Exercise tasks —
1. In the day care trial article, why did the defense attorney argue that the videotaped confession should not be trusted?
2. Write out the day care trial article again starting with "The next time" and going on through "fatal head injuries.", swapping "courtroom" for "courthouse".
*** Given passage Section Begins ***
Amy Kingan said her 16-month-old son, Benjamin, was healthy and happy when she dropped him off at the Minee Subee day care center in Lincolnshire early on Jan. 14, 2009.

The next time she saw her youngest son was that evening at the Libertyville hospital where he died after abruptly falling unconscious at the day care center.

“We were allowed to hold him and say goodbye,” Kingan said Wednesday, her voice breaking as she wiped away tears in a Lake County courtroom.

Kingan testified as the murder trial opened for former day care worker Melissa Calusinski, accused of killing Benjamin by hurling him so violently to the floor he suffered fatal head injuries.

Calusinski, now 24, lost her temper with the toddler when he fussed about having his hands washed after snacking on animal crackers and fruit juice, Lake County prosecutors told jurors.

“She slammed Ben Kingan to the floor because when she took him out of the chair after his snack he was throwing a fit,” Assistant State’s Attorney Christen Bishop said.

Defense attorneys argued there’s no evidence Calusinski killed the Deerfield boy – or that his death was even a murder.

Police coerced a videotaped confession from the then 22-year-old Carpentersville woman, who has a barely functional IQ of 74 and repeatedly insisted during 10 hours of questioning that she hadn’t harmed the boy, defense attorney Daniel Cummings argued.

His autopsy showed Benjamin had a previous, undiagnosed head injury that could have caused his death, Cummings said, noting the boy had vomited repeatedly two days before his death — a sign that he might have already sustained serious brain injuries.

“This child had prior head trauma. The child was not well,” Cummings told jurors, contending Ben sometimes threw himself backwards during temper tantrums, occasionally striking his head.

Bishop scoffed at those claims, saying the boy had been healthy until Calusinski threw him down so powerfully “she saw his head bounce on the tile.” Benjamin’s twin sister, Emily, was in the room when her brother was fatally injured.

After striking his head, Benjamin managed to pick up his blanket and crawl to his favorite bouncy seat, where he was discovered unresponsive about 30 minutes later, Bishop said. The toddler died later that day at Advocate Condell Medical Center in Libertyville.

While acknowledging her son had vomited two days before his death, Amy Kingan said by the next day “he was laughing, he was playing with his toys.”

When she took him to the day care center for the last time, “he was fine,” Kingan said, fighting back tears.

Calusinski, who frequently wiped away her own tears as Kingan testified, faces up to 60 years in prison if she’s convicted of first-degree murder in the boy’s death.
*** Given passage Section Ends ***
*** Data shown Section Begins ***
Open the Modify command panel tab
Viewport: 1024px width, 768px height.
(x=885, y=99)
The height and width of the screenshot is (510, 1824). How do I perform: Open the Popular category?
*** Data shown Section Ends ***
Replies —
1. He argued that police coerced the confession. He noted that Calusinski, then 22, has a barely functional IQ of 74 and repeatedly insisted during 10 hours of questioning that she hadn't harmed the boy.

2.
The next time she saw her youngest son was that evening at the Libertyville hospital where he died after abruptly falling unconscious at the day care center.

“We were allowed to hold him and say goodbye,” Kingan said Wednesday, her voice breaking as she wiped away tears in a Lake County courthouse.

Kingan testified as the murder trial opened for former day care worker Melissa Calusinski, accused of killing Benjamin by hurling him so violently to the floor he suffered fatal head injuries.